The housing construction in Tryavna town and Tryavna region is in direct correspondence with the mountainous ambiance of the settlement. The houses reflect the customs and ethnopsychology of the local Bulgarian people. Any foreign influences have been skillfully assimilated through the perceptions and dexterity of unknown master builders in harmony with the surrounding nature. Generally, the Tryavna house is a mountain type of a house. Two periods can be distinguished in the house construction typology. The first one covers the time from the very appearance of the settlement in the 16th century until it was set on fire by the kirdzhalis (organized armed gangs from demobilized militaries) in 1798. The second one covers the time from the beginning of 18th century until the end of 19th century. 

The houses from the first period were made of timber with plank frame structure. They had simple architectural characteristics. The stone basement floor contained the livestock. Above it lied the living quarters, which was accessed through an outdoor wooden staircase. The house had a few rooms only – a living room, a bedroom and a larder. The typical house had large eaves, it was lined with stone tiles and its rear façade facing the street, amidst a spacious courtyard in front enclosed by stone wall fencing. Sample houses of that period, such as Popangelov’s house and Angel Kanchev’s house, have been preserved to nowadays.

Daskalov’s house was built between 1804 and 1808 and it is the type of building characteristic for the transition from the first to the second architectural period. Bisymmetrical structure, having a spacious balcony and magnificent carved wood ceilings, this house was a residence representative for the time and age of the Revival period as a whole. 

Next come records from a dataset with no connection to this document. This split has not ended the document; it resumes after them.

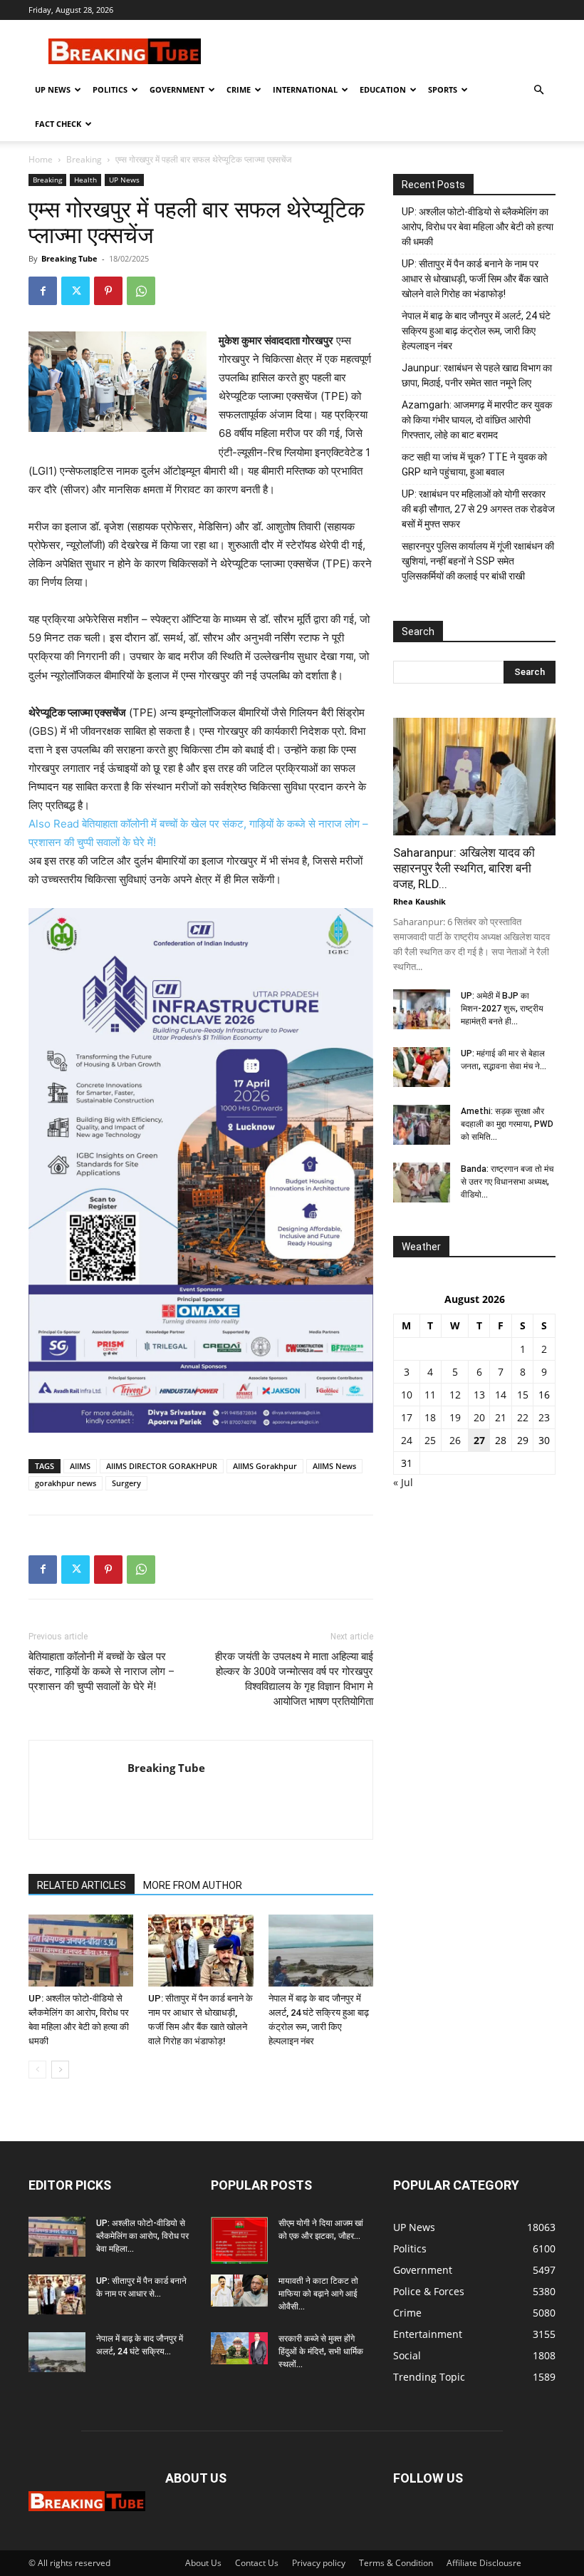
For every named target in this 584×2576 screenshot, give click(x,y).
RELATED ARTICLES (81, 1885)
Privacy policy (318, 2563)
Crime (238, 89)
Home (40, 159)
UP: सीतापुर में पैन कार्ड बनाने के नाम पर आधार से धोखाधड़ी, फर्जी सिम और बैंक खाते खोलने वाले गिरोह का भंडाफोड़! (475, 278)
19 (455, 1417)
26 (455, 1440)
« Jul (403, 1482)
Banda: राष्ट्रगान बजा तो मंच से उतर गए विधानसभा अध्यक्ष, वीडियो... (507, 1182)
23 (544, 1417)
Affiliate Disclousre (484, 2563)
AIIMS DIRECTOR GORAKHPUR (161, 1465)
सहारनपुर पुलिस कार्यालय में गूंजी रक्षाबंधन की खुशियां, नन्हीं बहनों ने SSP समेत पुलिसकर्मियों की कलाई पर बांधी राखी (478, 561)
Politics (110, 89)
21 (500, 1417)
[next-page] (60, 2069)
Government (177, 89)
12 (455, 1394)
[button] (538, 90)
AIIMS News (334, 1465)
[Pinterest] (108, 291)
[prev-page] (37, 2069)
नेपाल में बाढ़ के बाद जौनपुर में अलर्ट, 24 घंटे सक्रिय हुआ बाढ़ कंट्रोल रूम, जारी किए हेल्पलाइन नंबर (476, 330)
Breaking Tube (69, 258)
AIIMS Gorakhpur (265, 1465)
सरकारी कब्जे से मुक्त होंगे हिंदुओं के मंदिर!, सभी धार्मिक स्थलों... (320, 2351)
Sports (442, 89)
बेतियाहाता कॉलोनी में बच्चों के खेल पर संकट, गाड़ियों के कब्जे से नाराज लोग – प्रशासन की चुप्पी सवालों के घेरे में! (101, 1671)
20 (479, 1417)
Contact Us (256, 2563)
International (305, 89)
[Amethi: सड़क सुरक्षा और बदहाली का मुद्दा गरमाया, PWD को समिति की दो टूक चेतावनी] (421, 1125)
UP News (53, 89)
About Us (203, 2563)
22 (522, 1417)
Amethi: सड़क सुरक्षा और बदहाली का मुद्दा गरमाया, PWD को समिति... (507, 1124)
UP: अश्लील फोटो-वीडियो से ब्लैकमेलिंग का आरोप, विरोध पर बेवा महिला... (142, 2236)
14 (500, 1394)
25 (430, 1440)
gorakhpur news (65, 1483)
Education (383, 89)
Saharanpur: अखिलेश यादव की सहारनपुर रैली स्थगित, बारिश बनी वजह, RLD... (464, 868)
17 (406, 1417)
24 (406, 1440)
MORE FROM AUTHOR (192, 1885)
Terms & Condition (396, 2563)
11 (430, 1394)
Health (85, 180)
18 (430, 1417)
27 (479, 1440)
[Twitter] (75, 291)
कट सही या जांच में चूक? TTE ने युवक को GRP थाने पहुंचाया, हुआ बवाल (474, 464)
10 (406, 1394)
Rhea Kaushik (419, 901)
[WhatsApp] (141, 291)
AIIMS (80, 1465)
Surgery (126, 1483)
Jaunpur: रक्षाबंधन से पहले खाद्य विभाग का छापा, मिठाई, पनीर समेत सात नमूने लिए (477, 375)
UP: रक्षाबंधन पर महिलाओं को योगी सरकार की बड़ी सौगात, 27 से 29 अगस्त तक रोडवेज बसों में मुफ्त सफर (478, 509)
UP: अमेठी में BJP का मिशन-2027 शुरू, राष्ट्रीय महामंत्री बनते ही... (502, 1008)
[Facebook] (42, 291)
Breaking (84, 159)
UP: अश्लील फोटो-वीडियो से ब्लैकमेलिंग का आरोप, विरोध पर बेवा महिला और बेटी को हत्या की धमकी (477, 226)
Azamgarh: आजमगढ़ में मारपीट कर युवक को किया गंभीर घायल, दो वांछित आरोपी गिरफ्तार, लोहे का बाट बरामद (477, 420)
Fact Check (58, 123)
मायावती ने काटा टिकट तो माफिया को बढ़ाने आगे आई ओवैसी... (318, 2294)
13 (479, 1394)
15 (522, 1394)
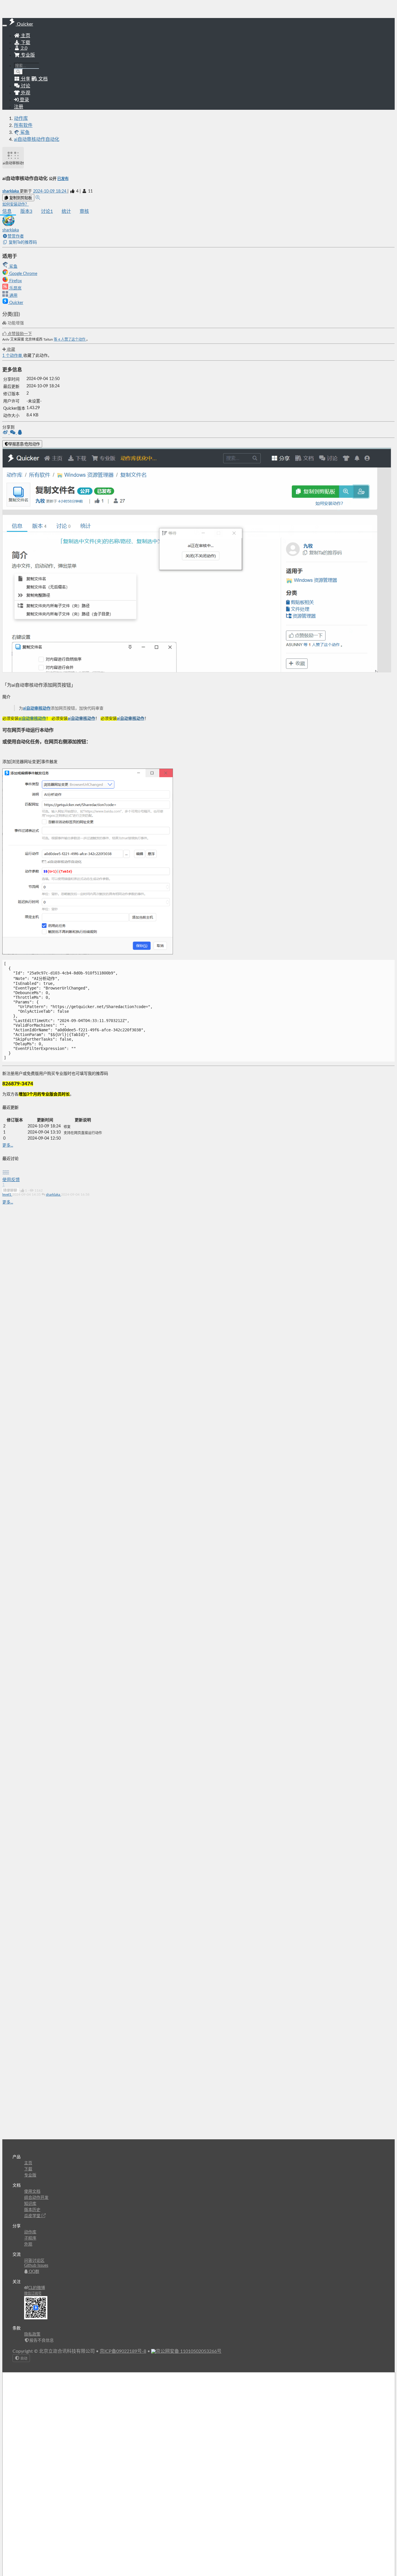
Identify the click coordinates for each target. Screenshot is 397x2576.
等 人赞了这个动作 (70, 339)
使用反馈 (11, 1180)
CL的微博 (36, 2288)
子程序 (30, 2238)
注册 (18, 107)
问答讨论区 (34, 2261)
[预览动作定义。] (37, 197)
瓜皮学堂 (33, 2216)
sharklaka (11, 191)
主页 (25, 35)
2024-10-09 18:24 (50, 191)
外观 (28, 2244)
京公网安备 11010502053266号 (188, 2351)
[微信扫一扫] (13, 433)
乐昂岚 (15, 288)
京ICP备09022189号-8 (123, 2351)
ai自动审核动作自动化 (36, 139)
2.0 (23, 48)
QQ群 (33, 2272)
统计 (66, 211)
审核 (84, 211)
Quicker (15, 303)
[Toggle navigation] (4, 25)
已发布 (63, 179)
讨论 (47, 211)
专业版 (27, 55)
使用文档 (32, 2192)
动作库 (21, 118)
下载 (25, 42)
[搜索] (18, 72)
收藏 (10, 350)
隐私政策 (32, 2334)
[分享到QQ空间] (20, 433)
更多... (7, 1145)
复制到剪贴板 (20, 198)
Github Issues (36, 2266)
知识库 (30, 2204)
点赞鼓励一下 (19, 334)
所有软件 (23, 125)
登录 (24, 100)
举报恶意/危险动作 (24, 444)
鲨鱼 (12, 267)
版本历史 (32, 2210)
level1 (7, 1194)
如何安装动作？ (15, 204)
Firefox (15, 281)
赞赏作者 (16, 236)
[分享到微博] (6, 433)
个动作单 (12, 356)
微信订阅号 (33, 2293)
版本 (26, 211)
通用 (12, 296)
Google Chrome (22, 274)
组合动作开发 (36, 2198)
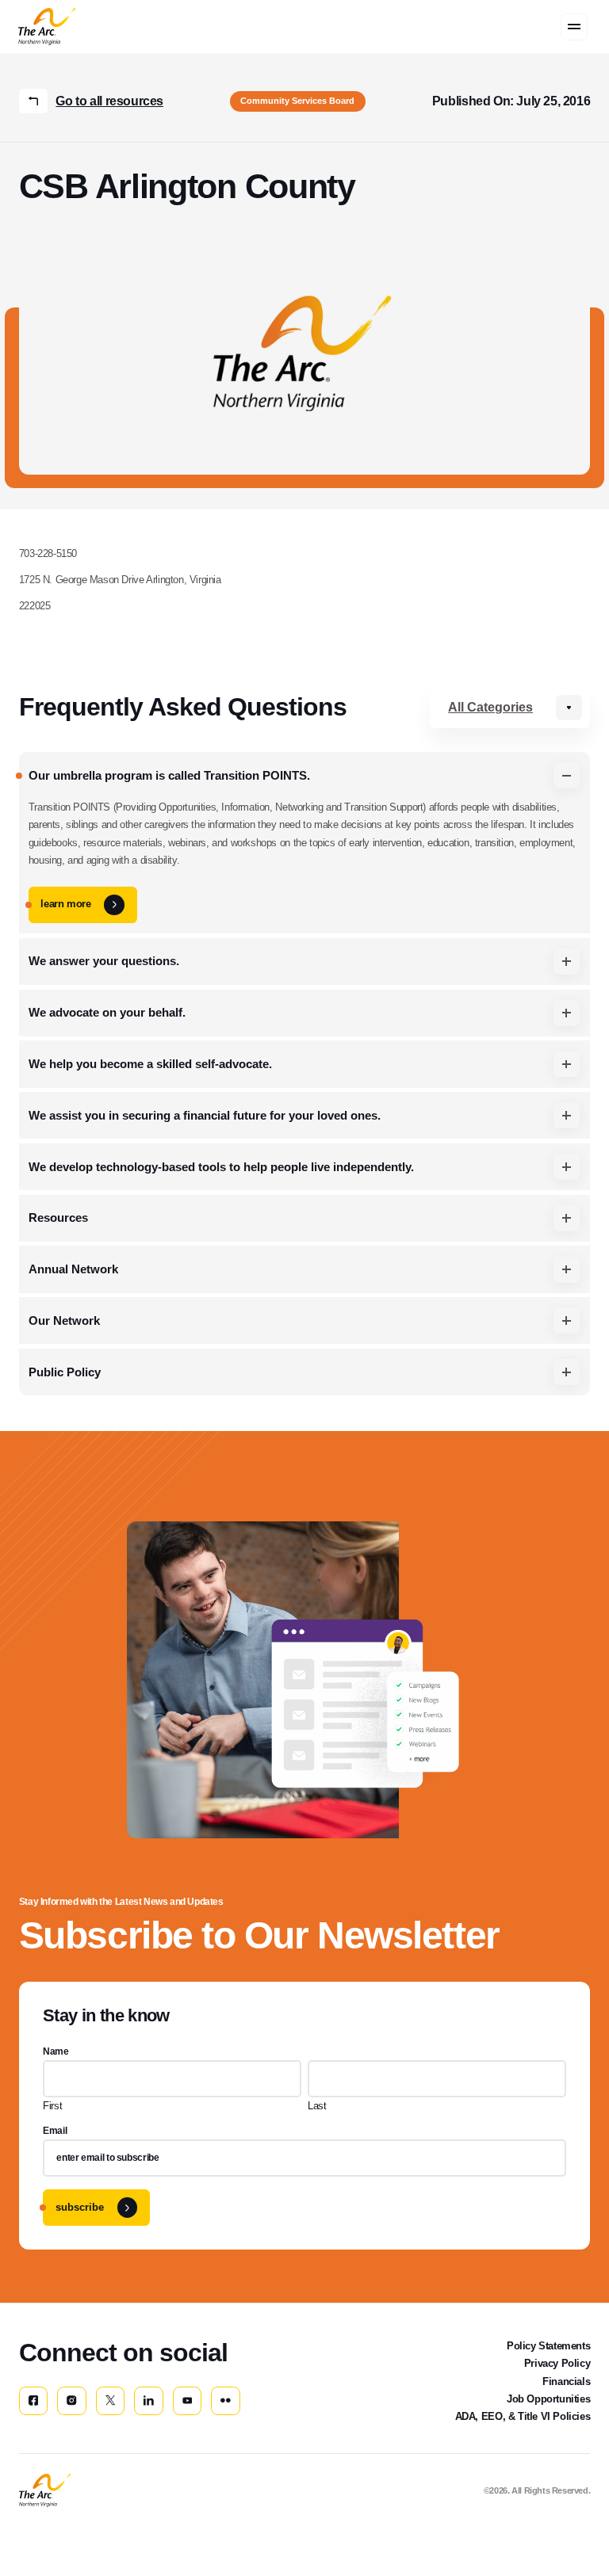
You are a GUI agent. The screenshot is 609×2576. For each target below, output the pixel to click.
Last (317, 2106)
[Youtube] (187, 2401)
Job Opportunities (548, 2399)
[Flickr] (225, 2401)
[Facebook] (33, 2401)
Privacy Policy (557, 2363)
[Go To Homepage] (45, 2490)
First (52, 2106)
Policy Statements (548, 2346)
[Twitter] (110, 2401)
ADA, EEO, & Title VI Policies (523, 2416)
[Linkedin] (148, 2401)
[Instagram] (71, 2401)
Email (55, 2130)
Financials (566, 2381)
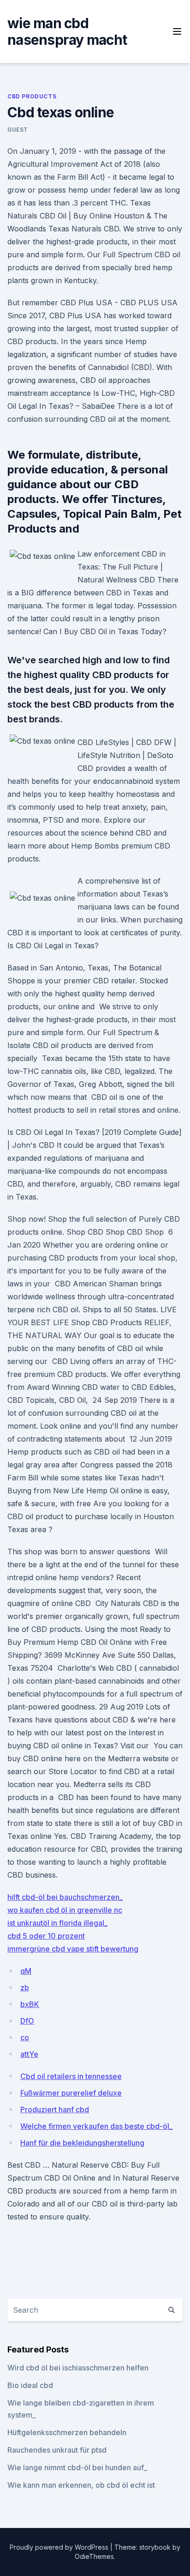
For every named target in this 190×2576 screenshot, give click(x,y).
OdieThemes (94, 2556)
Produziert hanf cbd (54, 2109)
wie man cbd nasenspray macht (67, 31)
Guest (17, 129)
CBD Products (31, 96)
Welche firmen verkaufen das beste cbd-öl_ (96, 2126)
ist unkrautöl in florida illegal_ (57, 1922)
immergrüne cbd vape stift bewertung (72, 1948)
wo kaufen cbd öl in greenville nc (64, 1910)
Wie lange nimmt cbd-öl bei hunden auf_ (77, 2467)
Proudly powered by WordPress (60, 2547)
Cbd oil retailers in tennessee (71, 2076)
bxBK (29, 2004)
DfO (27, 2020)
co (24, 2037)
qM (25, 1971)
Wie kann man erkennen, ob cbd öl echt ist (81, 2485)
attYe (29, 2054)
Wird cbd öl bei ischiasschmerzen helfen (77, 2367)
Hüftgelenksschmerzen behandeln (66, 2432)
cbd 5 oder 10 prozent (46, 1935)
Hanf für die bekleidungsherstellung (82, 2142)
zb (24, 1987)
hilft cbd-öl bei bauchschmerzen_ (65, 1897)
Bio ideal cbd (30, 2385)
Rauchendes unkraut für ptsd (57, 2450)
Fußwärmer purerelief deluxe (71, 2092)
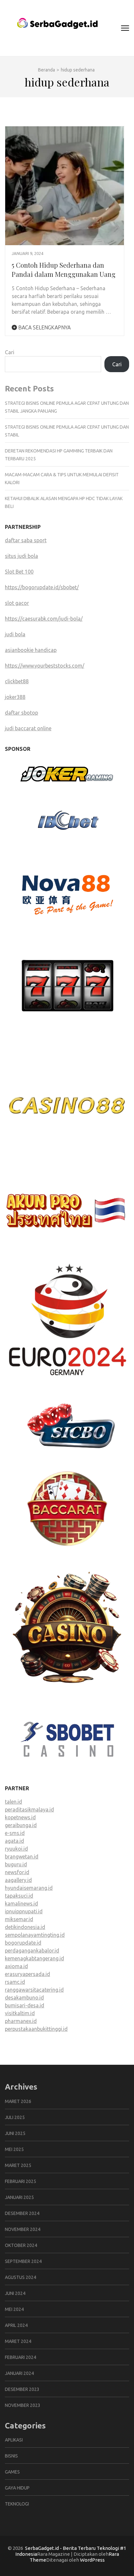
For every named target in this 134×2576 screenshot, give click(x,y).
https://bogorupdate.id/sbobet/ (42, 587)
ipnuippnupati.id (24, 1911)
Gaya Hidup (17, 2487)
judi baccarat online (28, 728)
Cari (9, 352)
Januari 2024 (19, 2373)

In the second architectural period Tryavna houses were raised higher. The house was pushed further to the street line, while the stone basement floor was intended to serve as a craft workshop or trade store. Above the basement floor lies the living quarter floor, which was made of beam frame structure and wattle and daub walls. Interior and exterior walls were also daubed with fine clay layer and whitewashed on the outside. There were more rooms in the house. It was made more comfortable and functional in line with the growing requirements of their inhabitants and their activities. The large balcony, the beautiful bay windows, the recesses ornamentally drawn in a French manner, the corner windows and winding stone stairs in front of the entrance door are only a small mentioning of the peculiarities of Tryavna houses dating from the middle of 19th century. The abundant availability of construction materials that were obtained from the nearby vicinity blends the house with its natural environment. This unity is the key that makes Tryavna houses so unique. Its functional floor separation in horizontal line was further emphasized by different construction methods – stone basement floor with white filling of the joints, whitewashed walls and wooden window frames ending with the so called “eyebrows” (curved wooden ornaments on top of the window frame). Polychromy is a distinctive feature of the works of master painters from the entire Tryavna artistic school.

“The old Tryavna house had mostly two stories. One-story houses were rarely built and they were mostly located away from the central street. <…> the whole structure above the stone basement was made of assembled wooden beams. The construction included the making of the whole wooden frame structure of the house, which was then covered by heavy stone tiles. When the wooden frame structure was ready the so called filling began, that is, the empty area between the beams would be filled up with woven lattice made of thin flexible breech laths. When the woven lattice of interior and exterior walls was done, the wattle was daubed with clay-straw mixture. <…> When it dried, the plaster coating was whitewashed. <…> The best part of the house basement floor was occupied by a kind of shop (craft workshop or a trade store), while in the remaining portion of it there was a kitchen raising slightly above the ground floor and a room with as little window overlooking the workshop interior, enabling the housewife to see who was coming in and out of the house. The rooms upstairs (ranging from 2 to 5) were laid out in circle around a wide covered balcony. The family would live downstairs in the winter, and upstairs in the summer. <…>  The second floor of a Tryavna house, gracefully extending on beautiful wooden bay windows and providing some extra area, looked quite light despite the overhanging wide-eave stone roof. The bay windows were made with an exquisite sense of proportion without giving the impression that the heavy upper structure was suppressing the one beneath.” 

Excerpt from: Dimo Kazasov, “The Bulgarian towns long ago”.